### 記事:
+===+

宮部みゆき著『三鬼』の表紙と挿絵を担当した日本画家の北村さゆりさん。物語に登場する黒白の間をイメージした兒嶋画廊の一角で。

毎日発行される新聞に掲載される新聞小説。夏目漱石が朝日新聞で数々の作品を発表したように、その歴史は古い。新聞小説には挿画がつきもの。『虞美人草』や『明暗』『 それから』といった漱石作品の挿画は浮世絵師の名取春仙が描いたし、司馬遼太郎と須田剋太、泉鏡花と鏑木清方といった名コンビも新聞小説が舞台だった。

村松友視の『悪友の条件』、山本兼一の『命もいらず名もいらず』といった新聞小説の挿画を描いた気鋭の日本画家・北村さゆりさんも、2015年6月1日から1年1か月に渡って日経新聞に連載された宮部みゆきさんの『三島屋変調百物語』シリーズの挿画を描いている。(ちなみに『サライ』本誌連載「半島をゆく」の挿画を担当しているのも北村さんである)

北村さんが挿画を担当した日経新聞連載の『迷いの旅籠』『食客ひだる神』『三鬼』『おくらさま』の4小説は、昨年12月に『三鬼―三島屋変調百物語四之続』として単行本にまとめられて刊行されている。

宮部みゆき著『三鬼 三島屋変調百物語四之続』(日本経済新聞出版社)

膨大な数の挿画は、いったいどのようにして描かれているのか? 小説家との関係は? 知られざる新聞小説挿画の舞台裏を聞いた。

■読んで、場面を頭に浮かべ、もう一度読み返す

『孤宿の人』(2005年)の単行本表紙で初めて宮部みゆきさんと仕事をしたという北村さゆりさん。宮部さんは雲の上の人のように思っていたという北村さんだが、同年の女性同士ということもあって、感覚的に近いものは感じていたそう。

「宮部さんは江戸時代の庶民ものから現代小説、子供向けのおとぎ話にファンタジーと、多彩な作品を発表されています。私自身も、現代的な要素を取り入れつつ日本画らしさを保ちたいと思っている自分と、何にでも感動する自分とがいて、そういうところが宮部さんとは共通意識を感じます」

『迷いの旅籠』で始まる今回の『三島屋変調百物語』シリーズでは、宮部さんが掲載の2か月前に1か月分の作品をまとめて渡してくれていたので、時間に比較的余裕があり、先の展開がわかるので描きやすかったという。

「まずは作品を読み、普通に感動するところから始まります。そして、漬物のように自分の中に作品を浸透させて、発酵してしんなりしてきたなと思ったところで、挿画の構想を練り始ました」

読んで、深く印象に残った場面を頭に浮かべ、もう一度その場面を読み返して確認。それから描き始めた。

宮部さんから渡される掲載前の原稿に直接イメージ画を描き込む。

+===+

### 課題:
1. 挿画の記事によると、北村さゆりさんが宮部みゆきさんと初めて仕事をしたのは、どの作品の単行本表紙ですか。
2. 挿画の記事を、最後に示された文のあとから書き継いでください。

抽出データ項目

+===+

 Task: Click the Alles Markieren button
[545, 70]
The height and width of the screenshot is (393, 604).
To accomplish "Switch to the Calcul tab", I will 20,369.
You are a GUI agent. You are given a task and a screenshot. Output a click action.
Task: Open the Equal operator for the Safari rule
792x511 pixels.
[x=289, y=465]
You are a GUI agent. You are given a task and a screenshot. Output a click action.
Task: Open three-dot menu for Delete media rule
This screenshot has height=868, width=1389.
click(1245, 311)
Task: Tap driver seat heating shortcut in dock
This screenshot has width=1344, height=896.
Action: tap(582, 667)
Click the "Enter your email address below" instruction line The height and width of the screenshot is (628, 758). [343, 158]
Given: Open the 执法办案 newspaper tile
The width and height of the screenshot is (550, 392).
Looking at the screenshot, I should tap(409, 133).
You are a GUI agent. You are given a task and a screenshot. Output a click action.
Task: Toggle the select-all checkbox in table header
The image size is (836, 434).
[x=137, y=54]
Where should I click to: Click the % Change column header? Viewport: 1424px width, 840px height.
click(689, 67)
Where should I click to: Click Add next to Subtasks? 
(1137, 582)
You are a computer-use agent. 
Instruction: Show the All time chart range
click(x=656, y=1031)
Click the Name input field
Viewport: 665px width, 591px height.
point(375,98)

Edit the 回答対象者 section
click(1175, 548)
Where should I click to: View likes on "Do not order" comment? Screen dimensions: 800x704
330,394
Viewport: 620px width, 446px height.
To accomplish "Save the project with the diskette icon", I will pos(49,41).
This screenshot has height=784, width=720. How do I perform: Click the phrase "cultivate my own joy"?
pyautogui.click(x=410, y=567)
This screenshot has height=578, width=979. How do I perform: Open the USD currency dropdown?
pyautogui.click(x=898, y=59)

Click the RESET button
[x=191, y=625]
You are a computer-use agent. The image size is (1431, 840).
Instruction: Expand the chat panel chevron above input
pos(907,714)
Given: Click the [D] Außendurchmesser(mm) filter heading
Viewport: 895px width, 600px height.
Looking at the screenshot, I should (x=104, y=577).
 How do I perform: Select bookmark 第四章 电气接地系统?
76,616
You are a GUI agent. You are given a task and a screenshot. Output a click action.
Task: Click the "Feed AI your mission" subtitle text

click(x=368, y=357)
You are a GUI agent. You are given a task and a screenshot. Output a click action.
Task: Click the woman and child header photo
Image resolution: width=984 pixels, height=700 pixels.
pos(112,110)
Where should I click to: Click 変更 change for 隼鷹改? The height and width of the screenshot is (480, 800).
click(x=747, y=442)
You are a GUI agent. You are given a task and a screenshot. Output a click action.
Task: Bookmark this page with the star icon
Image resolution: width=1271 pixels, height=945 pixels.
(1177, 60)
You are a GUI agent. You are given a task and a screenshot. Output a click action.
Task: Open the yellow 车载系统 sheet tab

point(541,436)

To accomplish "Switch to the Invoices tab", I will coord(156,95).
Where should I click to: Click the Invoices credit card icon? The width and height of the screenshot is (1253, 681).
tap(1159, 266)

+===+

### 解答:
1. 『孤宿の人』(2005年)の単行本表紙です。

2.
「1週間のうち、3日間を挿画のために使う計画で進行しました。どう描くかを決めていったん描き始めると、あとは完成に向かってひた走る感じです」

朝9時半から夜中の2時くらいまで、ほぼずっと根をつめて描き、速い時で3日間で14枚ほど、時間がかかっても9枚ほどは仕上げたという。

北村さんの挿画は、詳細を描き込んだリアルなものもあれば、抽象的なものもあり、根底に北村さんの世界を保ちつつも、「同じ人の挿画とは思えない」との感想が出るほど多彩だ。

「毎日掲載される挿画ですし、見る人が飽きないよう、ハーモニーよりもリズムで描いていた感じです」

連載が始まる前には、イメージを掴むのに少々時間を要したという。確かに最初の頃の作品を見ると、確かに色をたくさん使い、描写が細かい。

「実際に掲載される際には6.5×5.4センチくらいですが、作品は16×14センチほどの大きさで描いています。細かく描いても掲載されると分かりにくくなってしまうと気づいて、途中でスタイルを変えたりしました。同じ新聞でも地方版だとカラーではなくモノクロで掲載されることもあるようですし」

「三鬼」シリーズ

連載が続くうちに、やがて北村さん自身が作品とすっかり一体化し、さっとイメージ通り描けるようになり、連載後半には、シリーズの主人公おちかの顔がはっきりと描かれるようになる。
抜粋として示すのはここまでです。